An agreement not to pass any merger costs on to consumers.

Centene failed to return repeated phone calls seeking comment. But earlier in the day it said in a statement that it planned to close the deal shortly after securing the sign-offs from both state agencies.

The Department of Insurance is scheduled to hold a public hearing Mar. 29 on another pending merger — the proposed $54 billion deal between Anthem and Cigna. The other transaction still under regulatory scrutiny is a planned $37 billion Aetna-Humana tie-up.

Consumer advocates have pushed hard to impose conditions on mergers, and they may push harder on the other two deals, since they are bigger and could have a huge effect on competition and consumers, said Dena Mendelsohn, a staff attorney at San Francisco-based Consumers Union.

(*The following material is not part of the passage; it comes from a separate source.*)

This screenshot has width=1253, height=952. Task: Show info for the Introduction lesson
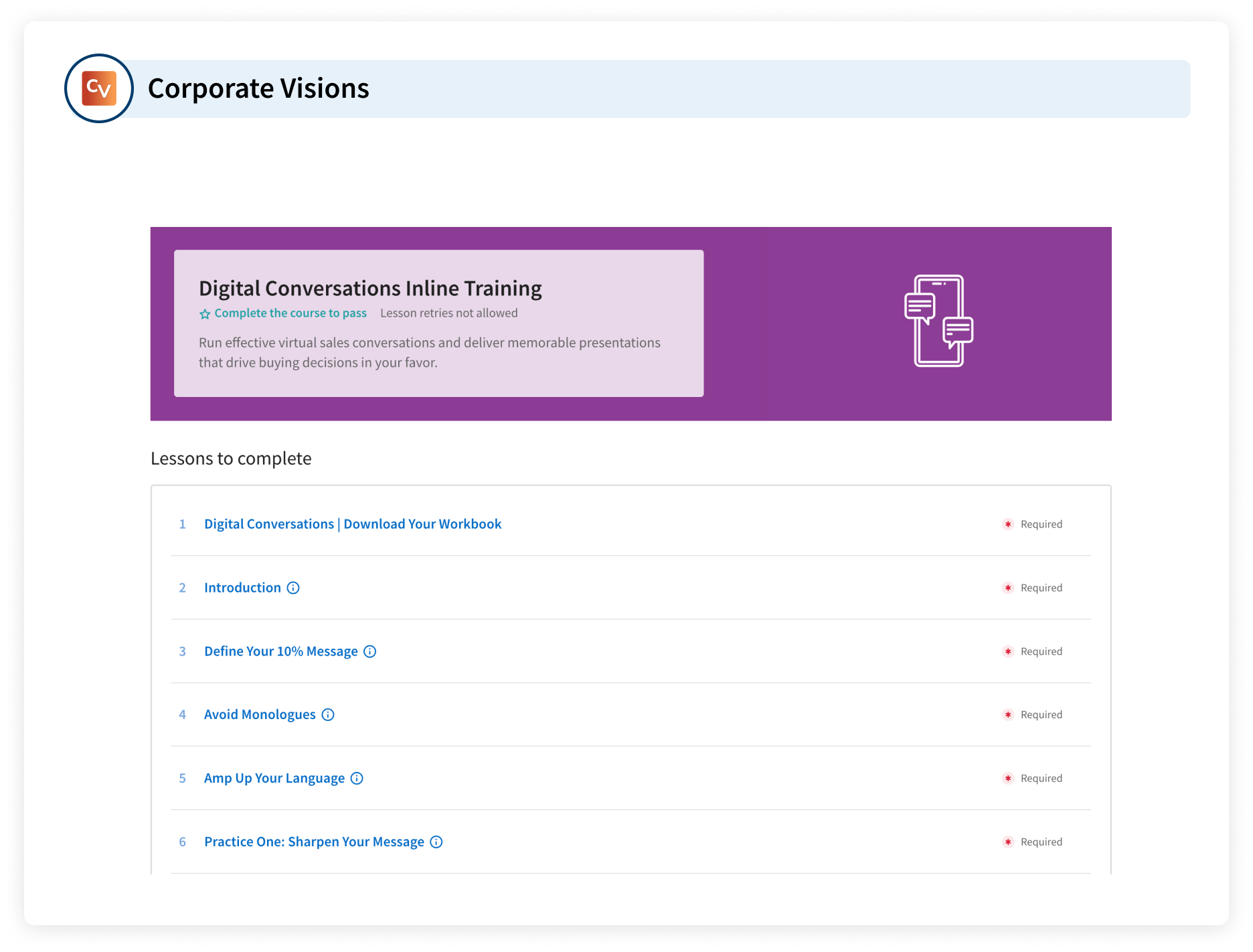(293, 588)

Mendelsohn said it was “too hard to say at this point” whether the Centene-Health Net deal will be good for California consumers. “There’s so much upheaval with all of the proposed mergers. We want to get a better picture when all of the merger decisions are out.”

But Jones said the merits of any one of the mergers can only be judged against the collective impact of all three.

“They need to be considered as part of the overall insurance market,” he said.

Anthony Wright, executive director of Health Access California, a nonprofit consumer advocacy group, said approval of the Anthem-Cigna and Aetna-Humana mergers could be trickier and require more stringent conditions.

Aetna, for example, has “been a bigger problem” in terms of “unreasonable” rate hikes, and that could tinge the regulators’ view of its proposed acquisition of Humana, Wright said.

“Many of these conditions are just to get insurers to abide by existing laws and regulations,” he said. “We don’t want existing problems to get bigger as companies get bigger.”